Technical Abstract: The objectives of this study were to determine gains in reliability from the addition of genomic information to genetic evaluations for best predictions of lactation persistency in US Ayrshire (AY), Brown Swiss (BS), Holstein (HO), and Jersey (JE) cattle, and to identify genomic regions with large effects on those traits. Data consisted of lactations initiated by calvings on or after January 1, 1997, stored in the national dairy database (NDDB) at the Council on Dairy Cattle Breeding (Bowie, MD). Persistencies were computed by multiple-trait best prediction for milk (PM), fat (PF), and protein (PP) yields. Genetic analyses were conducted on a within-breed basis using identical repeatability animal models and breed-specific (co)variance components. Traditional and genomic PTA and reliabilities were computed by GBLUP using the national genomic evaluation system. Gain in reliability from the addition of genomic information was calculated as the difference between the realized genomic reliability and the reliability of traditional PA using a cutoff study. Predictor populations consisted of animals with traditional genetic evaluations in April 2014, and validation sets included animals with traditional genetic evaluations in August 2009. Allele effects were converted to additive genetic standard deviations, and closestBed 2.17.0 was used to obtain a list of genes that contained SNP or were within 25 kbp of a genotyped SNP. Gene names and coordinates were those published in Cow Ensembl Release 79. Reliability gains averaged 8% in AY, 5% in BS, 12% in HO, and 12% in JE. The SNP ARS-BFGL-NGS-4939 at 1,801,116 bp on BTA14, downstream of the DGAT1 gene, had the largest effects on PM and PF in HO and MP in JE of any marker in the analysis. BovineHD1600000386 at 1,554,597 bp on BTA16 had largest effect on FP and PP in JE, in a region previously reported to effect fat and protein yields and percentages.

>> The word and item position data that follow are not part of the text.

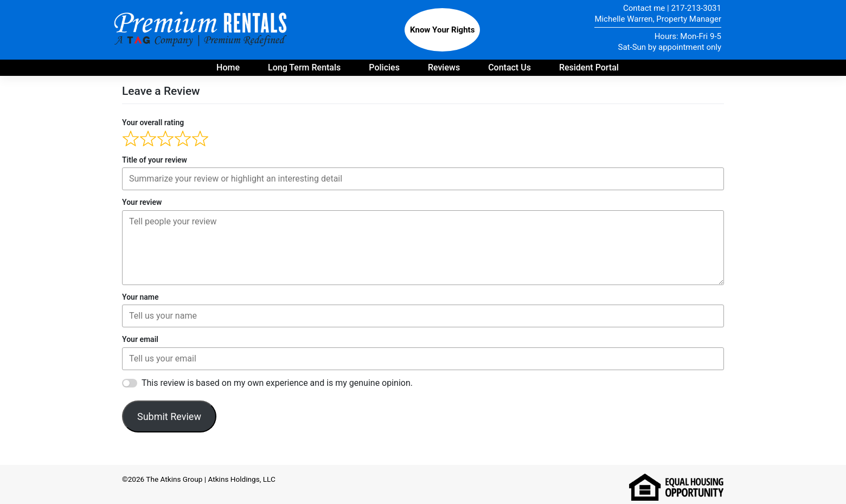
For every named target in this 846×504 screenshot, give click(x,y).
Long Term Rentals (304, 67)
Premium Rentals (202, 30)
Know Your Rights (442, 30)
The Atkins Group (174, 479)
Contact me (644, 8)
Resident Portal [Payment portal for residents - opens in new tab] (589, 67)
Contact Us (509, 67)
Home (228, 67)
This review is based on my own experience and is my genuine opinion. (277, 383)
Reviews (444, 67)
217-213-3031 (696, 8)
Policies (384, 67)
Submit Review (169, 416)
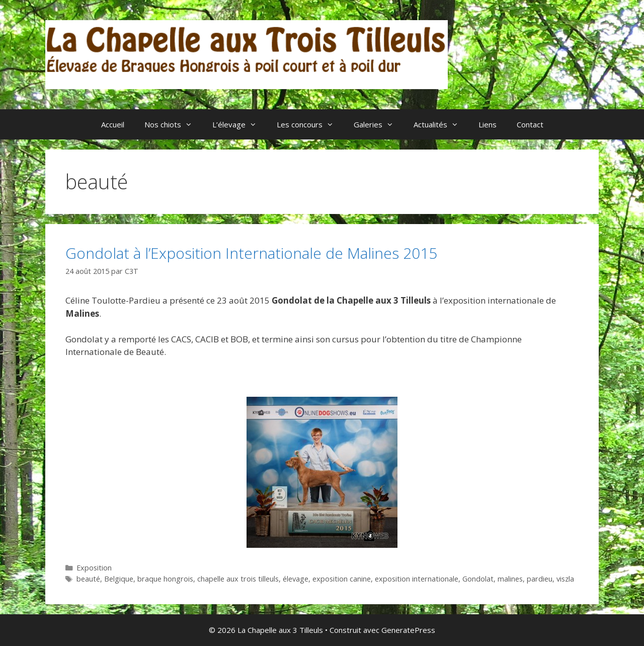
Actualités (441, 124)
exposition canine (342, 579)
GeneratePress (408, 630)
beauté (88, 579)
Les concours (310, 124)
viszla (565, 579)
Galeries (378, 124)
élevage (295, 579)
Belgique (119, 579)
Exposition (94, 567)
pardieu (539, 579)
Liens (488, 124)
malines (510, 579)
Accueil (113, 124)
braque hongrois (165, 579)
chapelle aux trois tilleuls (238, 579)
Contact (530, 124)
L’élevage (239, 124)
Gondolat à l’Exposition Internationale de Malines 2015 (251, 253)
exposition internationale (417, 579)
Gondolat (478, 579)
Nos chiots (173, 124)
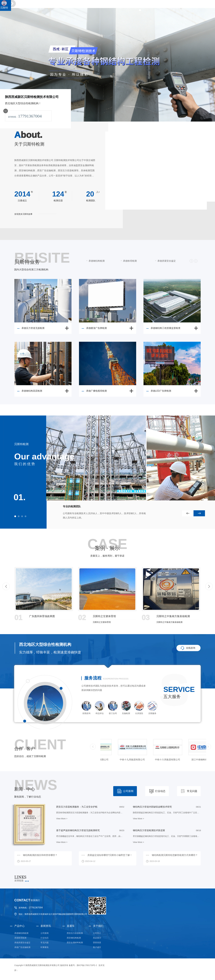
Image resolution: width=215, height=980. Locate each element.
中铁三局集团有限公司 (115, 759)
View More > (62, 819)
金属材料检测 (186, 5)
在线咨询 (191, 648)
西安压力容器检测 (75, 933)
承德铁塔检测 (130, 261)
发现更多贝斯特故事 (23, 214)
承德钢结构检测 (96, 261)
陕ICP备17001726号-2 (87, 965)
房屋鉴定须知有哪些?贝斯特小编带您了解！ (110, 855)
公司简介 (97, 933)
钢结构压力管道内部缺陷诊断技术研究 (152, 807)
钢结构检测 (141, 5)
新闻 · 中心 (24, 789)
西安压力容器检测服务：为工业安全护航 (77, 807)
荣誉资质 (97, 943)
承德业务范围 (202, 5)
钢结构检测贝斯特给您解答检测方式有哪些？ (175, 855)
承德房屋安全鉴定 (167, 261)
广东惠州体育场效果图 (42, 616)
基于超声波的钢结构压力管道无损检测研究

The SNP with the largest effects in AY were located on the X chromosome in regions reported to affect fat and protein yields and percentages in HO. The largest effect for MP in BS was in a region of BTA19 associated with MY in Chinese Holsteins, while the largest FP and PP effects were in regions of the X chromosome reported to affect fat and protein yield in US Holsteins. Genetic correlations of yield with persistency range from -0.32 to 0.26, so loci with large effects on yield also can affect persistency.